━━━━━ INPUT RECORDS

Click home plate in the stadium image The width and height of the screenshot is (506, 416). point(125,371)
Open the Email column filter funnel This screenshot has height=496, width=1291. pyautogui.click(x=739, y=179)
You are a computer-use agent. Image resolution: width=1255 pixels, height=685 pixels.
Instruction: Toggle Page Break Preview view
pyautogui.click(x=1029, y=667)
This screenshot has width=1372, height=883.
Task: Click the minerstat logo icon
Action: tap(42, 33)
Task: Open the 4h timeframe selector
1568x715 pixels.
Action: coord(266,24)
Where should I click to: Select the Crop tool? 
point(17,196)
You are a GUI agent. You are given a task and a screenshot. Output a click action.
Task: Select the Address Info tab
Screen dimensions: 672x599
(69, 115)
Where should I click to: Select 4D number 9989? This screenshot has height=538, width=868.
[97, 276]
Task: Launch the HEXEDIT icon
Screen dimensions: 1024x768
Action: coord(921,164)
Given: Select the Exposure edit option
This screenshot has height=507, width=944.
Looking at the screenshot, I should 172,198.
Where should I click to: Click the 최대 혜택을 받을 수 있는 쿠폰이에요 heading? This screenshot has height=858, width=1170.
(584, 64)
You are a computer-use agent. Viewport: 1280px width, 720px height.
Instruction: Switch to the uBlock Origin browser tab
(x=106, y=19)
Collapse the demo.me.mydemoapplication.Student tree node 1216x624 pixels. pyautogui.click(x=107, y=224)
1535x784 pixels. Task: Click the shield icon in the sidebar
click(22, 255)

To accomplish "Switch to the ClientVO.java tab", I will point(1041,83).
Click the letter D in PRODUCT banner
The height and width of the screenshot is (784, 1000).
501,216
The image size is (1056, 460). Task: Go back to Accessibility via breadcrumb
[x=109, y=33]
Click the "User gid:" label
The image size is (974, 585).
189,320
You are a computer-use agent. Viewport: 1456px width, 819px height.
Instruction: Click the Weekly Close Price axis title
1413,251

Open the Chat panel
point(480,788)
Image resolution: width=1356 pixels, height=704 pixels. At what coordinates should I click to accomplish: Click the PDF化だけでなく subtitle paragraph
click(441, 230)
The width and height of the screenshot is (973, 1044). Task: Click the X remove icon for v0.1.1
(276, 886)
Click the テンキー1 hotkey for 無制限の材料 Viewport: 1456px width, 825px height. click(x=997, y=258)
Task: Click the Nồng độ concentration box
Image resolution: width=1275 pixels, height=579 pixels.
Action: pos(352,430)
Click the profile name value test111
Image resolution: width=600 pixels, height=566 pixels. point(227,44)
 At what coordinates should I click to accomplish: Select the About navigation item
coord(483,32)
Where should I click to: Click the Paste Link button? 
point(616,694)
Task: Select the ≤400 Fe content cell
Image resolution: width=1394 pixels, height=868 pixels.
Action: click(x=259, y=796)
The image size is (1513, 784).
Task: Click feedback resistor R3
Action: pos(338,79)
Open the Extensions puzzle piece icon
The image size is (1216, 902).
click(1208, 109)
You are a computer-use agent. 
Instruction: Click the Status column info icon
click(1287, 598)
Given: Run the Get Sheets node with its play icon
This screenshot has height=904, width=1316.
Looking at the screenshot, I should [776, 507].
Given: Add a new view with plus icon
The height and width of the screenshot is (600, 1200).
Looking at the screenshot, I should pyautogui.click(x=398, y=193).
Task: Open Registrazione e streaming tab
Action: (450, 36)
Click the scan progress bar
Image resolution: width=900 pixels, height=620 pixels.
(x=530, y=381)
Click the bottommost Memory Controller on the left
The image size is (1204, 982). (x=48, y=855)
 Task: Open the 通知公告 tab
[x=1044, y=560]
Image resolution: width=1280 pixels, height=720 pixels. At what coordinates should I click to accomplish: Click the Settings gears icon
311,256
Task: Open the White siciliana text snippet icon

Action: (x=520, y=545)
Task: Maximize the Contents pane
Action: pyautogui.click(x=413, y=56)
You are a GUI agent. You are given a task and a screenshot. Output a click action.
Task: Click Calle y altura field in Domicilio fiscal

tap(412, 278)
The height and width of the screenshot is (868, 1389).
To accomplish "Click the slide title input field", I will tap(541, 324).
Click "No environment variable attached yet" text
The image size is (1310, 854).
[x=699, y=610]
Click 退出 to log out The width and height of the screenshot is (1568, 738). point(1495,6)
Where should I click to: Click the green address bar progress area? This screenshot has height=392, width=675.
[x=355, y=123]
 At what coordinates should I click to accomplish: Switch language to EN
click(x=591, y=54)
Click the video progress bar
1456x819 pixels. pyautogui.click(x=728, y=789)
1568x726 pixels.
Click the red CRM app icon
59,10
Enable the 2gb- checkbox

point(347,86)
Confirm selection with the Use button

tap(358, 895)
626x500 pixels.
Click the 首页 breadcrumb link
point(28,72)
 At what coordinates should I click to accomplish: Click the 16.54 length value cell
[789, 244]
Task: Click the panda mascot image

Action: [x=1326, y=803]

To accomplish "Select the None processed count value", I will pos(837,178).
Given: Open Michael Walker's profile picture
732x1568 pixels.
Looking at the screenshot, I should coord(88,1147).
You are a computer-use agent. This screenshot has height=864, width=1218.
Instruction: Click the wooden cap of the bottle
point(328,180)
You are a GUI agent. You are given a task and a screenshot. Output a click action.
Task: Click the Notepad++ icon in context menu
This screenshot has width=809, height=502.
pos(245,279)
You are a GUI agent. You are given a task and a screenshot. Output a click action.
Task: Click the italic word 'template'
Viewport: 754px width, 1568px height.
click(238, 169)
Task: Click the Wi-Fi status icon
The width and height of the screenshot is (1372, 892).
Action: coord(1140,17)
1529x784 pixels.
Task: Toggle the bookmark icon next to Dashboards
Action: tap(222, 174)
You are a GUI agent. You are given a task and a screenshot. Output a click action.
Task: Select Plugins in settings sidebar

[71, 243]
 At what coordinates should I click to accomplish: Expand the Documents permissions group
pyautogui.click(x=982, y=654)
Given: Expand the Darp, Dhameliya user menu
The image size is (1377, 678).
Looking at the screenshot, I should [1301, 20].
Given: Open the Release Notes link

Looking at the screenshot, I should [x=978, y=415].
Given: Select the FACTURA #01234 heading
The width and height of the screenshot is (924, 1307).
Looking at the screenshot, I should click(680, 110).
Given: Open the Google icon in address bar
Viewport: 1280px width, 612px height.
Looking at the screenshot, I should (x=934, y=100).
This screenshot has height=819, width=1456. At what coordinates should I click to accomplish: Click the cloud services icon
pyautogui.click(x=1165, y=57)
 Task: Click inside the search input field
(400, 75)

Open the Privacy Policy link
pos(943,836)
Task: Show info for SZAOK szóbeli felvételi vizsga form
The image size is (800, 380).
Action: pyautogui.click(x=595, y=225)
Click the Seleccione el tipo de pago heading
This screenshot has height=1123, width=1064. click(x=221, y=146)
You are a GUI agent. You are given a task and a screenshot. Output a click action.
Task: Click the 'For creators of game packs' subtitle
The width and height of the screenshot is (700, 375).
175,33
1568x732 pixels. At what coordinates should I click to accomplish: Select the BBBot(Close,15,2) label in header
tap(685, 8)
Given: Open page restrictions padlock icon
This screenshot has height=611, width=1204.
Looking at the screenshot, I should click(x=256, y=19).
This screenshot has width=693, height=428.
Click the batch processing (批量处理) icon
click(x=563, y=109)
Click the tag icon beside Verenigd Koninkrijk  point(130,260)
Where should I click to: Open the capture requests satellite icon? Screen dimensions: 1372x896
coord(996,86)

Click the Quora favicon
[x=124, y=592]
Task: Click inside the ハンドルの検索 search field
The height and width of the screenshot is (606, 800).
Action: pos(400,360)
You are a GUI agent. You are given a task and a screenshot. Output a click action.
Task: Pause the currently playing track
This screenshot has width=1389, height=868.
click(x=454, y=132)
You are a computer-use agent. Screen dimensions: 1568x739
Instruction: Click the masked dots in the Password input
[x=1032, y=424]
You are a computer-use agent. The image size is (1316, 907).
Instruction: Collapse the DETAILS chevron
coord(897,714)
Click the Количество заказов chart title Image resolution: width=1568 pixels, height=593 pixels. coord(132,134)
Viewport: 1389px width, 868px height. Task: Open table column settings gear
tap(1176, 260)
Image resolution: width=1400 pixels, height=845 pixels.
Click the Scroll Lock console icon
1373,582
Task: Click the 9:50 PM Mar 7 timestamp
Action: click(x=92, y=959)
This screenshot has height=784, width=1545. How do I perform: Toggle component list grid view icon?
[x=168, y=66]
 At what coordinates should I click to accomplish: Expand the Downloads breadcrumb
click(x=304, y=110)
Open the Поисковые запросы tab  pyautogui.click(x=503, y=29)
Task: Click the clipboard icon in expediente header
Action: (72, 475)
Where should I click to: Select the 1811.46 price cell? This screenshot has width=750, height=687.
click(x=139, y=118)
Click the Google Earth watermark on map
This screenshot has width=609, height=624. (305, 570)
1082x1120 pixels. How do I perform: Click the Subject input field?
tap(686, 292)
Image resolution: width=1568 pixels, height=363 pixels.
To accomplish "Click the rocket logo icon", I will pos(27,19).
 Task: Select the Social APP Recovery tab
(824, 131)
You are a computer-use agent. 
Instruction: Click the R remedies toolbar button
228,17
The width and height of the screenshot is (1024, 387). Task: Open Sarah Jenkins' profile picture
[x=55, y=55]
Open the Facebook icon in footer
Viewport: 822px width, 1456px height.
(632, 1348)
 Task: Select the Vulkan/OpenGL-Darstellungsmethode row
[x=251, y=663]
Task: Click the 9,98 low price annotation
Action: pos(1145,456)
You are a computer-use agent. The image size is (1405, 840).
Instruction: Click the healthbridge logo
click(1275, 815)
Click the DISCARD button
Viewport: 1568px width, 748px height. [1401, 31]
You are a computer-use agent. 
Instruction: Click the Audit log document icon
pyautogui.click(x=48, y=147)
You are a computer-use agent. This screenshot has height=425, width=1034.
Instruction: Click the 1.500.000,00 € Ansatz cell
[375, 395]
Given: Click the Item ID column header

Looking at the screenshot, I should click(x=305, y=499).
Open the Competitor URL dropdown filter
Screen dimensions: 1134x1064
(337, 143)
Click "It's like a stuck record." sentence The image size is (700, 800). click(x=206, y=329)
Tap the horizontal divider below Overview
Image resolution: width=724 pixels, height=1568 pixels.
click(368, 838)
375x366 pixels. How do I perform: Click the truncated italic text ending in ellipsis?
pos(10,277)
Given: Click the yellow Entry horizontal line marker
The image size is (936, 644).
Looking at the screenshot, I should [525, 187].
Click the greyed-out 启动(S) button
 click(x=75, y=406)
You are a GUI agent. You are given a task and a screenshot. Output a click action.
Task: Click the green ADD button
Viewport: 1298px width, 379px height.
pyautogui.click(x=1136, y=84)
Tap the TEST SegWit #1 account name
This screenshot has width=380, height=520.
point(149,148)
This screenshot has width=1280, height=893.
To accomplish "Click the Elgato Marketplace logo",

━━━━━━━━━━

* [TASK STATEMENT]: Copy out, word for word, the stretch of the material above from the line containing "This screenshot has height=819, width=1456." through the line containing "Action: pos(400,360)", including both of those lines.

* [RESPONSE FOR THIS EXERCISE]:
This screenshot has height=819, width=1456. At what coordinates should I click to accomplish: Click the cloud services icon
pyautogui.click(x=1165, y=57)
 Task: Click inside the search input field
(400, 75)

Open the Privacy Policy link
pos(943,836)
Task: Show info for SZAOK szóbeli felvételi vizsga form
The image size is (800, 380).
Action: pyautogui.click(x=595, y=225)
Click the Seleccione el tipo de pago heading
This screenshot has height=1123, width=1064. click(x=221, y=146)
You are a GUI agent. You are given a task and a screenshot. Output a click action.
Task: Click the 'For creators of game packs' subtitle
The width and height of the screenshot is (700, 375).
175,33
1568x732 pixels. At what coordinates should I click to accomplish: Select the BBBot(Close,15,2) label in header
tap(685, 8)
Given: Open page restrictions padlock icon
This screenshot has height=611, width=1204.
Looking at the screenshot, I should click(x=256, y=19).
This screenshot has width=693, height=428.
Click the batch processing (批量处理) icon
click(x=563, y=109)
Click the tag icon beside Verenigd Koninkrijk  point(130,260)
Where should I click to: Open the capture requests satellite icon? Screen dimensions: 1372x896
coord(996,86)

Click the Quora favicon
[x=124, y=592]
Task: Click inside the ハンドルの検索 search field
The height and width of the screenshot is (606, 800).
Action: pos(400,360)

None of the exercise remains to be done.